Side A of Unknown Pleasures opens with ‘Disorder,’ all bass and drums and space age guitar. Hannett provides synth swoops, sonar blips, and sonic what-not, while Hook and Morris tightly move it along. Curtis’ lyrics are reminiscent of William Burroughs - he is looking for a guide in this confused world. ’Day Of The Lords’ has a slowed down Stooges feel to it, augmented with a weird string synth sound. It’s a gripping tune and one of their best, with Ian repeating “where will it end?” until he ends up screaming at the end. ‘Candidate’ is a bit of a meandering tune, full of echoey effects and gives the impression of Ian being lot in the wilderness. It’s simple, with very little guitar, but will stick with you. The fade up of ‘Insight’ leads to one of those classic Hook bass riffs that carry the song. Curtis sings some ominous lyrics:
Guess your dreams always end / They don't rise up just descend / But I don't care anymore / I've lost the will to want more / I'm not afraid not at all / I watch them all as they fall / But I remember when we were young.
Side A ends with ‘New Dawn Fades,’ fed by a powerful, ascending guitar riff from Sumner. Ian’s vocal sounds a bit like Lou Reed on this one.The song slowly builds as Ian sings “"Me, seeing me this time, hoping for something else" and ends with a guitar solo. It’s a majestic tune.
Side B of Unknown Pleasures opens with a true masterpiece, ‘She’s Lost Control,’ with a very-high up the neck bass riff, weirdly treated-sounding-like Kraftwerk drums, and another guitar riff sounding as if beamed in from Venus. The lyrics are about a woman Curtis met who had (and died from) epileptic seizures.This has a very Berlin era David Bowie feel to it, and it’s not surprising it was covered by Grace Jones. ‘Shadowplay’ is another amazing track, more rocking and guitar oriented, with real guitar soloing, Curtis again revealing his Naked Lunch inspirations. Next up, ‘Wilderness’ - even with a propulsive bass line - this is one of the weaker tracks. It’s quickly forgotten by the Iggy-isms of ‘Interzone,’ (Burroughs again) a truly rocking cut, influenced by Northern Soul cut ‘Keep On Keeping On’ by N.F. Porter. It’s joyful Joy Division.The dark, gloomy ‘I Remember Nothing’ ends the LP, Ian is looking at himself again, and he doesn’t like what he sees.

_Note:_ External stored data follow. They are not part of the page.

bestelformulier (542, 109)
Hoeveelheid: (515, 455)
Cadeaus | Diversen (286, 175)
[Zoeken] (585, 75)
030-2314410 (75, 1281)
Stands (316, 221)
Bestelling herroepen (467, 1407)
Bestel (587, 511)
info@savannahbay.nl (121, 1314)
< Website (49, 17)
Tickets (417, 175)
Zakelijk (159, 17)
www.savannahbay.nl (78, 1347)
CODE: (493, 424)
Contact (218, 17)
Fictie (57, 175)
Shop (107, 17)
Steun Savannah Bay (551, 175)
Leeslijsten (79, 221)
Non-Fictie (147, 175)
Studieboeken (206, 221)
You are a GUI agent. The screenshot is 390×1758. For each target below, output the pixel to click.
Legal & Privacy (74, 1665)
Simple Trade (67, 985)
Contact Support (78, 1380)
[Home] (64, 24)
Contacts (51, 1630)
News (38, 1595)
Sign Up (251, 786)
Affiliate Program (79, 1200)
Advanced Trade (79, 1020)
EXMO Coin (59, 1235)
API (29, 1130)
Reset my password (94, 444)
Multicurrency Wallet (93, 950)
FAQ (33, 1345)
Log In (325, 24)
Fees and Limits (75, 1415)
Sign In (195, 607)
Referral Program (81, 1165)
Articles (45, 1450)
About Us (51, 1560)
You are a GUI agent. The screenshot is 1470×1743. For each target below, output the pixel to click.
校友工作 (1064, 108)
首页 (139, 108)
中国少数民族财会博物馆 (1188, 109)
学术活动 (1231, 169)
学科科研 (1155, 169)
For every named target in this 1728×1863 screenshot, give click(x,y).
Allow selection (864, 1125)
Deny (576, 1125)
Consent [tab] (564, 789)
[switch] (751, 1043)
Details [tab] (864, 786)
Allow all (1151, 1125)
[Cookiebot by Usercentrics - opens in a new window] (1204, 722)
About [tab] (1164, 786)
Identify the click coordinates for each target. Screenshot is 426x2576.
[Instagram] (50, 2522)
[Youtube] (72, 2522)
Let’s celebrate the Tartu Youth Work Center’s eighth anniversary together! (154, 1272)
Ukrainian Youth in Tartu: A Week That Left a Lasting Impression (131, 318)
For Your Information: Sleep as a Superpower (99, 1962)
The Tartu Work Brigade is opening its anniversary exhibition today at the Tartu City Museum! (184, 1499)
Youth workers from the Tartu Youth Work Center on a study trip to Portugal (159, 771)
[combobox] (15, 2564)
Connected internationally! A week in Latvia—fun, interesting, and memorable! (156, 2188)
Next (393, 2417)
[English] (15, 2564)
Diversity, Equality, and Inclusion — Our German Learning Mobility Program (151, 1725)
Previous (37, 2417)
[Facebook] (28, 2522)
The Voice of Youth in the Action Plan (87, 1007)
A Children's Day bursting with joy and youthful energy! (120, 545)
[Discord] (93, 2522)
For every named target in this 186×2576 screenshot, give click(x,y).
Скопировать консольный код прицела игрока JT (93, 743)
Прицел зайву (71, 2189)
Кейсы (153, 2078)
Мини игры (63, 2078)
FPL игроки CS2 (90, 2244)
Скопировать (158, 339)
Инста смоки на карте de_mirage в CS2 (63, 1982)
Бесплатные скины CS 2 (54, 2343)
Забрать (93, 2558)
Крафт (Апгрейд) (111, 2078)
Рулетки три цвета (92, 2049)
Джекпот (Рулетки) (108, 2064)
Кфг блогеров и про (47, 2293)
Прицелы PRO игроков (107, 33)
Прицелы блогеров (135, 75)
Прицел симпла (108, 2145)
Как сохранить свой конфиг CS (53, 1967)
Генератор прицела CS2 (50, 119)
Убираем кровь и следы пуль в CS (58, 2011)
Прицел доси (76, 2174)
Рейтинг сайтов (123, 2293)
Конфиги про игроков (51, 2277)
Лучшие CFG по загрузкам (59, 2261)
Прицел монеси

This is an amazing disc that has withstood the test of time, mystique or not. The true conceit of Joy Division is that the music is intensely personal. It’s stellar post punk made by regular punks that had the right team (the manager, the producer, the label, the artwork) in place to further their vision. I loved this music before Ian passed, and I still love it. It means a lot to me. If you have not listened to Unknown Pleasures don’t let the misdirection of the current shallow faddish faux fandom prevent you from discovering the pleasures you will most certainly know, spin after spin.